━━ Data records

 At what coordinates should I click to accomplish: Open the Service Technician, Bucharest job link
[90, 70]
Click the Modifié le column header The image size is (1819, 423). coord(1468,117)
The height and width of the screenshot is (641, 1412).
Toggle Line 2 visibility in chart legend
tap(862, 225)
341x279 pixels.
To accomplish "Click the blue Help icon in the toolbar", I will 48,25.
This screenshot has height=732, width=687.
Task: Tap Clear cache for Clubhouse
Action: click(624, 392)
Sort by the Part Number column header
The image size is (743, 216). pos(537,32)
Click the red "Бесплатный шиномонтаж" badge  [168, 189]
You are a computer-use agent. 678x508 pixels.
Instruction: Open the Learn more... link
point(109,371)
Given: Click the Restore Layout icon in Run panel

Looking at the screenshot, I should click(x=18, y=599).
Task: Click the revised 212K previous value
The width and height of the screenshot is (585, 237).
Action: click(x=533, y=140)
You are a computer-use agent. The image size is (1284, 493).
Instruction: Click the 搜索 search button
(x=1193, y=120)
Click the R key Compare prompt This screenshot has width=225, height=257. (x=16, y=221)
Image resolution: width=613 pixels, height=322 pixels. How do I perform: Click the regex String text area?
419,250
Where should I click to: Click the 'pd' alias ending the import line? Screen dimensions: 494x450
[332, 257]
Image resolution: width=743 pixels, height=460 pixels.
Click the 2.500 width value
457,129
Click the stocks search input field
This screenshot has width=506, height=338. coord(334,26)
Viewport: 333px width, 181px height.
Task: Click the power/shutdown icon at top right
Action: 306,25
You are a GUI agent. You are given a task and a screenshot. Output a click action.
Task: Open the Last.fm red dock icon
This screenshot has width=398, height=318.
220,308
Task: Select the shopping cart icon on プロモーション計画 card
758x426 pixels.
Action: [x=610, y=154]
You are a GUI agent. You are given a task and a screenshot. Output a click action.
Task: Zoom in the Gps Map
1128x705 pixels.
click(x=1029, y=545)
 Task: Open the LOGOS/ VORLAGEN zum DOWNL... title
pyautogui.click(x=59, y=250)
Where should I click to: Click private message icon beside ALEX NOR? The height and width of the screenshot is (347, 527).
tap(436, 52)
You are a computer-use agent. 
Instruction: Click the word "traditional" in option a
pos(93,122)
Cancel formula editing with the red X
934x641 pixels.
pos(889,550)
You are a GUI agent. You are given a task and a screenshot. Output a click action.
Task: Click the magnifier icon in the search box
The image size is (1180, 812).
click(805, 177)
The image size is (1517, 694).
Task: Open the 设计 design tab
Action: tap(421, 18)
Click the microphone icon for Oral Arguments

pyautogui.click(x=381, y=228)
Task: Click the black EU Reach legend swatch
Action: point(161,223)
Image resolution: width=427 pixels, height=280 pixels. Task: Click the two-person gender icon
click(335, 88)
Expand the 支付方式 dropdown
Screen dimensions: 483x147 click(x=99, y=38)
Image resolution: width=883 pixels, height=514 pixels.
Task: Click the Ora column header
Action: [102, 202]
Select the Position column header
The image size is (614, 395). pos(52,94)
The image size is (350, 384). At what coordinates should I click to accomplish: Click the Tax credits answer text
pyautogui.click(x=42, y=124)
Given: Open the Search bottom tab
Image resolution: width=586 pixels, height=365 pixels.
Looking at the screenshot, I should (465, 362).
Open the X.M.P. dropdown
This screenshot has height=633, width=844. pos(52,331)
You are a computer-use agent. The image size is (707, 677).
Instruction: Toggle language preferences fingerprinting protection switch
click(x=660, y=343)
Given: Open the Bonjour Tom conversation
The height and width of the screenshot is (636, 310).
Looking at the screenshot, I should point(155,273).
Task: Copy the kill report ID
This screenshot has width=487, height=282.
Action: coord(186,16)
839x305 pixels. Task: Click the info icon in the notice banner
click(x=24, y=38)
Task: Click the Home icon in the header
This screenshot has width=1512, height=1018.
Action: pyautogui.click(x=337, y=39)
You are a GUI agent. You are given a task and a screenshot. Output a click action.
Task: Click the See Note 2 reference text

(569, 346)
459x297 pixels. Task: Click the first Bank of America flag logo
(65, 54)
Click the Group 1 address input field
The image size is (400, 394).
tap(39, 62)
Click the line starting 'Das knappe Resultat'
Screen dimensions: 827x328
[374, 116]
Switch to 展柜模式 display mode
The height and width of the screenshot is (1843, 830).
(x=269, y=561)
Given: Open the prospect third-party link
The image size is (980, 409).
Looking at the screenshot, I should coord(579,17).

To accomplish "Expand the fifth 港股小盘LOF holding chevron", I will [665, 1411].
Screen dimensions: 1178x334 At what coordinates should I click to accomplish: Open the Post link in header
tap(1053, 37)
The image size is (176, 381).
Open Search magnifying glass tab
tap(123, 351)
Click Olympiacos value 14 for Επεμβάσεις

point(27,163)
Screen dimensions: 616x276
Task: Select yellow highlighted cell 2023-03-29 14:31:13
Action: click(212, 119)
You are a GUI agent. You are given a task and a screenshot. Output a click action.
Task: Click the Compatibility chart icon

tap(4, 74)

━━━━

What the task requires. Restate the data exactly, keeping every line intact.

Output for this exercise.
 At what coordinates should I click to accomplish: Open the Service Technician, Bucharest job link
[90, 70]
Click the Modifié le column header The image size is (1819, 423). coord(1468,117)
The height and width of the screenshot is (641, 1412).
Toggle Line 2 visibility in chart legend
tap(862, 225)
341x279 pixels.
To accomplish "Click the blue Help icon in the toolbar", I will 48,25.
This screenshot has height=732, width=687.
Task: Tap Clear cache for Clubhouse
Action: click(624, 392)
Sort by the Part Number column header
The image size is (743, 216). pos(537,32)
Click the red "Бесплатный шиномонтаж" badge  [168, 189]
You are a computer-use agent. 678x508 pixels.
Instruction: Open the Learn more... link
point(109,371)
Given: Click the Restore Layout icon in Run panel

Looking at the screenshot, I should click(x=18, y=599).
Task: Click the revised 212K previous value
The width and height of the screenshot is (585, 237).
Action: click(x=533, y=140)
You are a computer-use agent. The image size is (1284, 493).
Instruction: Click the 搜索 search button
(x=1193, y=120)
Click the R key Compare prompt This screenshot has width=225, height=257. (x=16, y=221)
Image resolution: width=613 pixels, height=322 pixels. How do I perform: Click the regex String text area?
419,250
Where should I click to: Click the 'pd' alias ending the import line? Screen dimensions: 494x450
[332, 257]
Image resolution: width=743 pixels, height=460 pixels.
Click the 2.500 width value
457,129
Click the stocks search input field
This screenshot has width=506, height=338. coord(334,26)
Viewport: 333px width, 181px height.
Task: Click the power/shutdown icon at top right
Action: 306,25
You are a GUI agent. You are given a task and a screenshot. Output a click action.
Task: Open the Last.fm red dock icon
This screenshot has width=398, height=318.
220,308
Task: Select the shopping cart icon on プロモーション計画 card
758x426 pixels.
Action: [x=610, y=154]
You are a GUI agent. You are given a task and a screenshot. Output a click action.
Task: Zoom in the Gps Map
1128x705 pixels.
click(x=1029, y=545)
 Task: Open the LOGOS/ VORLAGEN zum DOWNL... title
pyautogui.click(x=59, y=250)
Where should I click to: Click private message icon beside ALEX NOR? The height and width of the screenshot is (347, 527).
tap(436, 52)
You are a computer-use agent. 
Instruction: Click the word "traditional" in option a
pos(93,122)
Cancel formula editing with the red X
934x641 pixels.
pos(889,550)
You are a GUI agent. You are given a task and a screenshot. Output a click action.
Task: Click the magnifier icon in the search box
The image size is (1180, 812).
click(805, 177)
The image size is (1517, 694).
Task: Open the 设计 design tab
Action: tap(421, 18)
Click the microphone icon for Oral Arguments

pyautogui.click(x=381, y=228)
Task: Click the black EU Reach legend swatch
Action: point(161,223)
Image resolution: width=427 pixels, height=280 pixels. Task: Click the two-person gender icon
click(335, 88)
Expand the 支付方式 dropdown
Screen dimensions: 483x147 click(x=99, y=38)
Image resolution: width=883 pixels, height=514 pixels.
Task: Click the Ora column header
Action: [102, 202]
Select the Position column header
The image size is (614, 395). pos(52,94)
The image size is (350, 384). At what coordinates should I click to accomplish: Click the Tax credits answer text
pyautogui.click(x=42, y=124)
Given: Open the Search bottom tab
Image resolution: width=586 pixels, height=365 pixels.
Looking at the screenshot, I should (465, 362).
Open the X.M.P. dropdown
This screenshot has height=633, width=844. pos(52,331)
You are a computer-use agent. The image size is (707, 677).
Instruction: Toggle language preferences fingerprinting protection switch
click(x=660, y=343)
Given: Open the Bonjour Tom conversation
The height and width of the screenshot is (636, 310).
Looking at the screenshot, I should point(155,273).
Task: Copy the kill report ID
This screenshot has width=487, height=282.
Action: coord(186,16)
839x305 pixels. Task: Click the info icon in the notice banner
click(x=24, y=38)
Task: Click the Home icon in the header
This screenshot has width=1512, height=1018.
Action: pyautogui.click(x=337, y=39)
You are a GUI agent. You are given a task and a screenshot. Output a click action.
Task: Click the See Note 2 reference text

(569, 346)
459x297 pixels. Task: Click the first Bank of America flag logo
(65, 54)
Click the Group 1 address input field
The image size is (400, 394).
tap(39, 62)
Click the line starting 'Das knappe Resultat'
Screen dimensions: 827x328
[374, 116]
Switch to 展柜模式 display mode
The height and width of the screenshot is (1843, 830).
(x=269, y=561)
Given: Open the prospect third-party link
The image size is (980, 409).
Looking at the screenshot, I should coord(579,17).

To accomplish "Expand the fifth 港股小盘LOF holding chevron", I will [665, 1411].
Screen dimensions: 1178x334 At what coordinates should I click to accomplish: Open the Post link in header
tap(1053, 37)
The image size is (176, 381).
Open Search magnifying glass tab
tap(123, 351)
Click Olympiacos value 14 for Επεμβάσεις

point(27,163)
Screen dimensions: 616x276
Task: Select yellow highlighted cell 2023-03-29 14:31:13
Action: click(212, 119)
You are a GUI agent. You are given a task and a screenshot. Output a click action.
Task: Click the Compatibility chart icon

tap(4, 74)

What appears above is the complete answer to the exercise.